■ **What the exercise asks**
Please write out the lines below as a numbered list, skipping any blank lines and leaving out the pictures.

-- Start --

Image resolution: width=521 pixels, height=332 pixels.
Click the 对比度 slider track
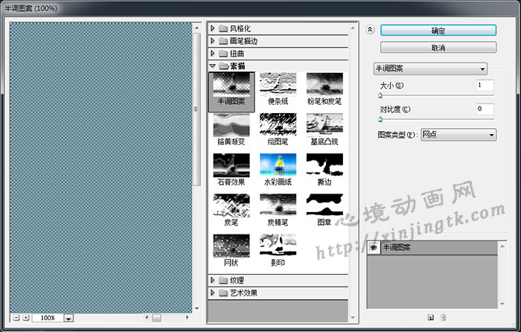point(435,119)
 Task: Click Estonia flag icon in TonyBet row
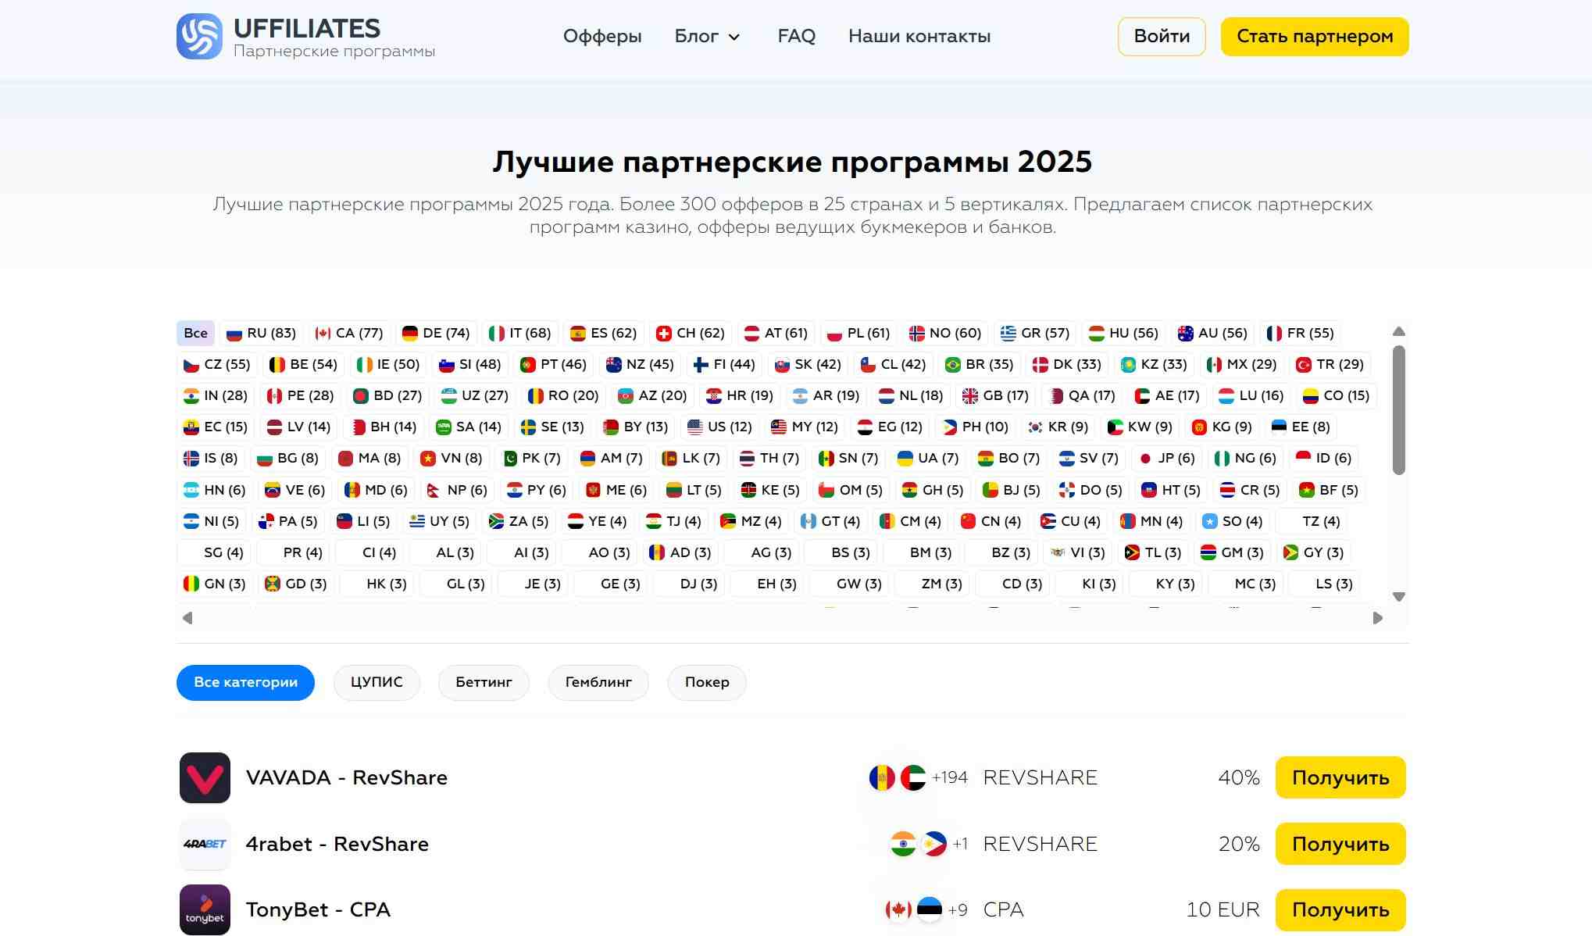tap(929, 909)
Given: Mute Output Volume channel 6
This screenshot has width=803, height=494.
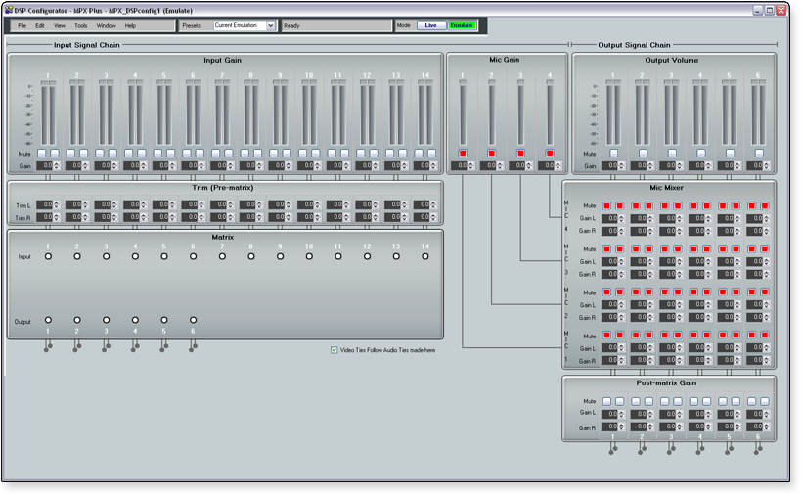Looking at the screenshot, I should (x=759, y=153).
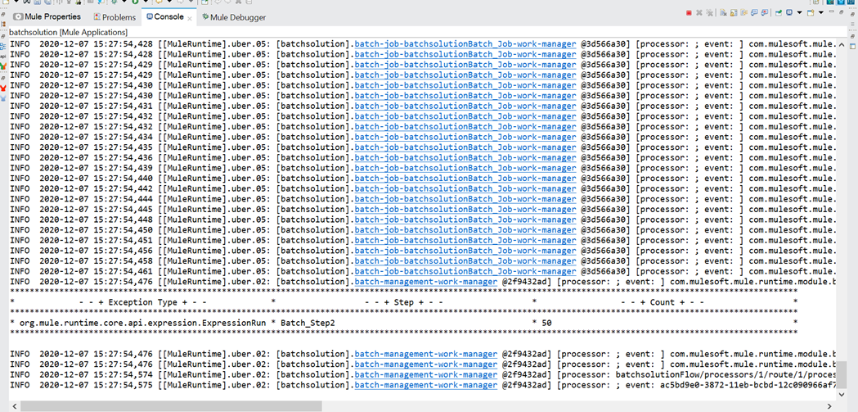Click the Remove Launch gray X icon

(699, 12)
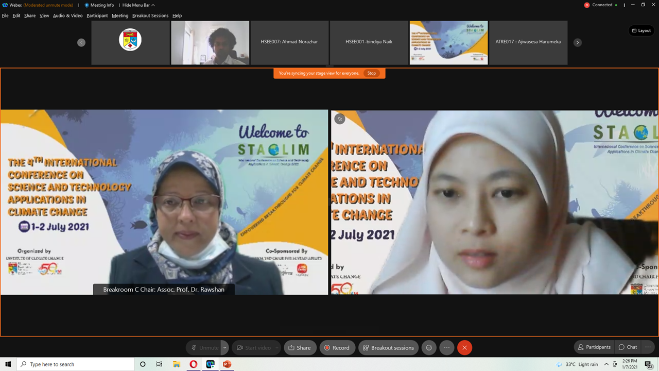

-- End --

■ **Correct answer**
1. Image resolution: width=521 pixels, height=332 pixels.
2. Click the 对比度 slider track
3. point(435,119)
4.  Task: Click Estonia flag icon in TonyBet row
5. tap(929, 909)
6. Given: Mute Output Volume channel 6
7. This screenshot has width=803, height=494.
8. Looking at the screenshot, I should (x=759, y=153).
9. Click the Remove Launch gray X icon
10. (699, 12)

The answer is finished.